Subsequently, the claimant became aware of two transactions that had taken place between Mr Thornhill QC, Ms Ackerman and her son. The claimant alleged that this put Mr Thornhill in a position of conflict. The claimant also alleged that Ms Ackerman and her son had bribed Mr Thornhill QC, and deliberately concealed the two transactions. The claimant then brought a claim to set aside the consent order entered into in respect of the earlier proceedings.

The defendants denied the allegations of bribery, fraud and collusion and applied to strike out the claim on the basis that the claimant was barred from pursuing his claim by the doctrine of res judicata or by the earlier consent order.

Decision

The court found that the doctrine of res judicata would not apply if the claimant could satisfy the court that the judgment in the first set of proceedings was obtained by fraud or collusion, such that it ought to be set aside. It was also a requirement that the evidence of fraud or collusion which the claimant was relying upon in the second set of proceedings was not available, and could not reasonably have been discovered, at the time the first judgment was given.

The court struck out the claimant’s claim as the documents upon which he was relying had all been disclosed to him during the first set of proceedings. There was therefore no fresh evidence available which would have allowed the court to set aside the earlier judgment and consent order. The court commented that it is in the public interest for there to be finality in litigation, and that is reinforced where the parties have entered into a settlement agreement. Further, a settlement agreement should not be undermined except on the clearest possible grounds.

Comment

A number of useful points can be taken from this decision.

It is reassuring to know that settlement agreements can only be set aside in rare circumstances and that a carefully drafted agreement can be worth its weight in gold. In this case, the schedule to the consent order, settling the first set of proceedings, included the following wording:

“For the avoidance of doubt, Joseph Ackerman agrees not to continue to pursue or to seek to revive in these proceedings or in new proceedings the claims which are the subject matter of these proceedings.”

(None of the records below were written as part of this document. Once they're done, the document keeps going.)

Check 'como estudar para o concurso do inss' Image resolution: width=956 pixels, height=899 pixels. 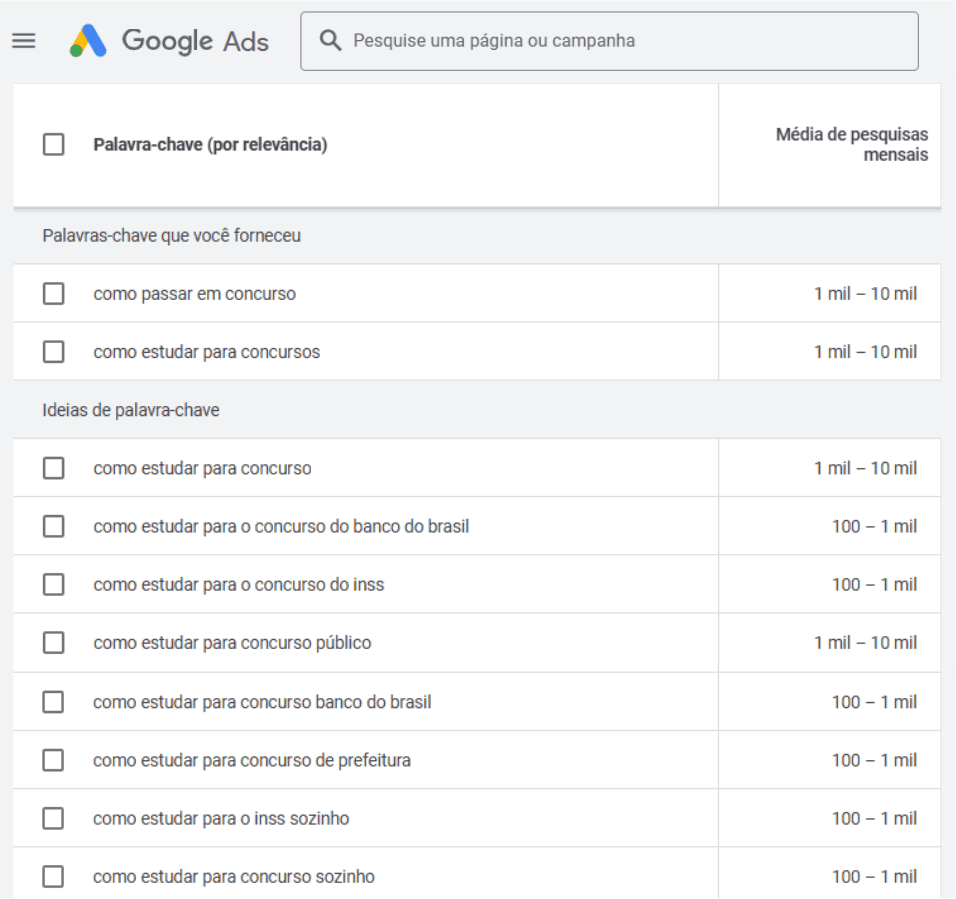54,584
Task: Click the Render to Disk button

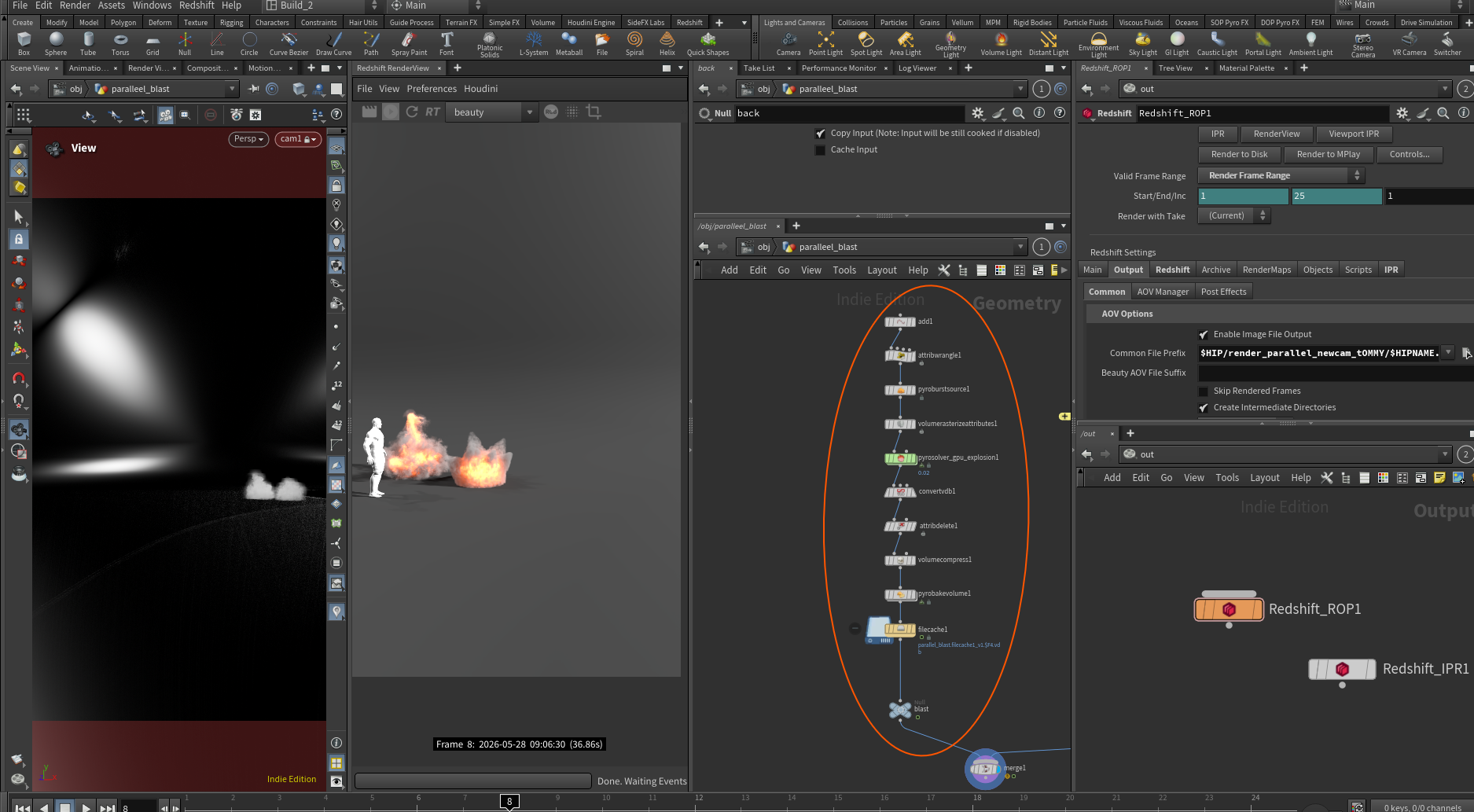Action: click(x=1239, y=155)
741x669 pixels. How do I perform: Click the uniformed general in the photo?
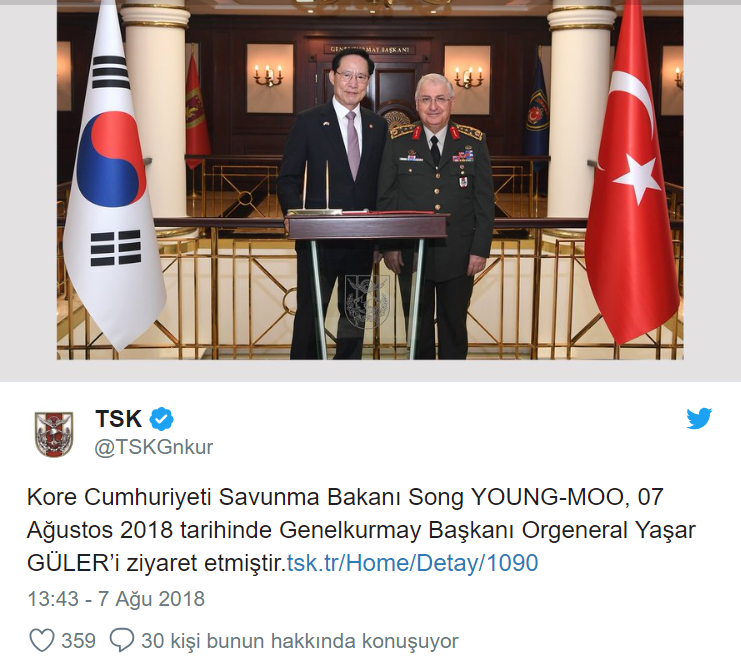pos(437,215)
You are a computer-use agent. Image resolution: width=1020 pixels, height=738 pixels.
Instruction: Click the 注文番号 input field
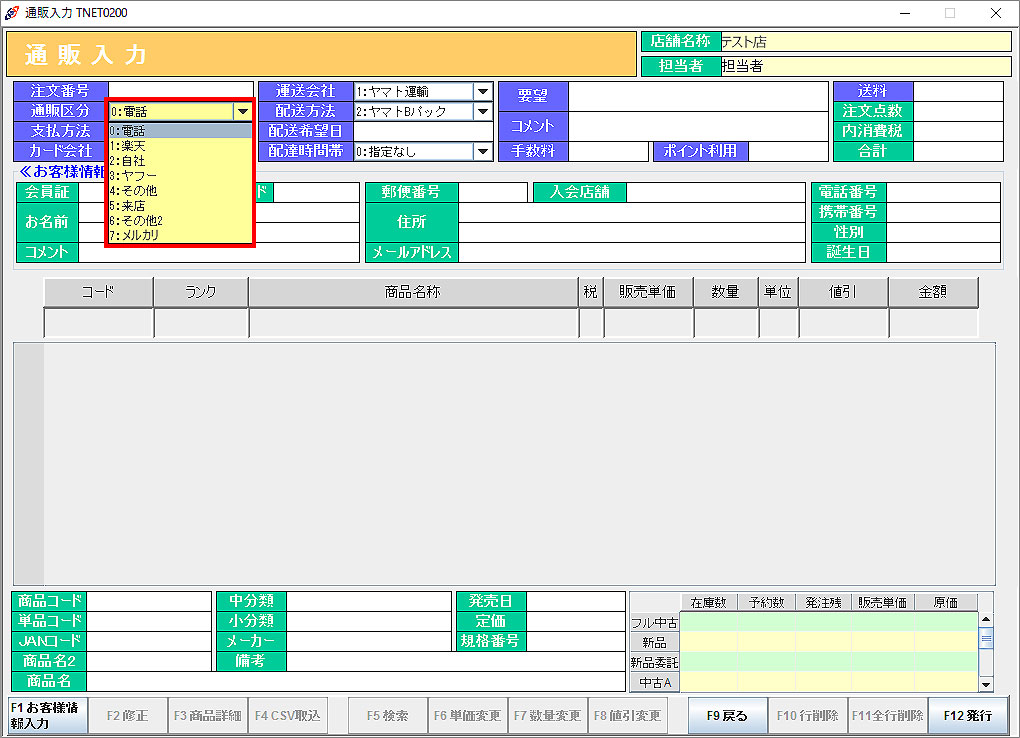tap(180, 92)
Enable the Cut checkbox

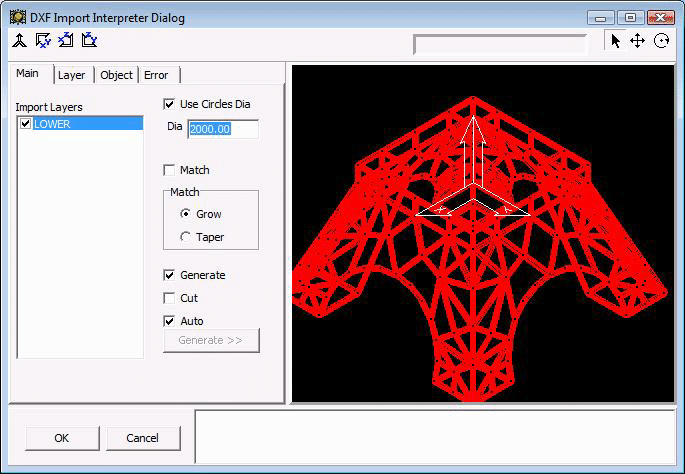(x=169, y=298)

Whilst lawyers cannot be expected to crystal ball gaze, where a persistent litigant is encountered but a settlement reached, a clause which prevents later claims arising out of the same issues should be considered. This could prove invaluable later down the line, should a further claim (out of the same circumstances) arise. However, if acting for a claimant, it is important to ensure that any such clause is carefully worded, so as not to be broader than is strictly necessary.

Another point, highlighted by this case, is the necessity of carefully considering the documents received in a claim, be that initial papers or those provided by way of the disclosure process. In this claim, the claimant was not assisted by arguments that Mr Thornhill QC had not disclosed the documents, or that the documents relating to the two transactions had been “tucked away” in the other defendants’ lengthy list of documents in the earlier proceedings, and were described in such a way so as not to draw his attention.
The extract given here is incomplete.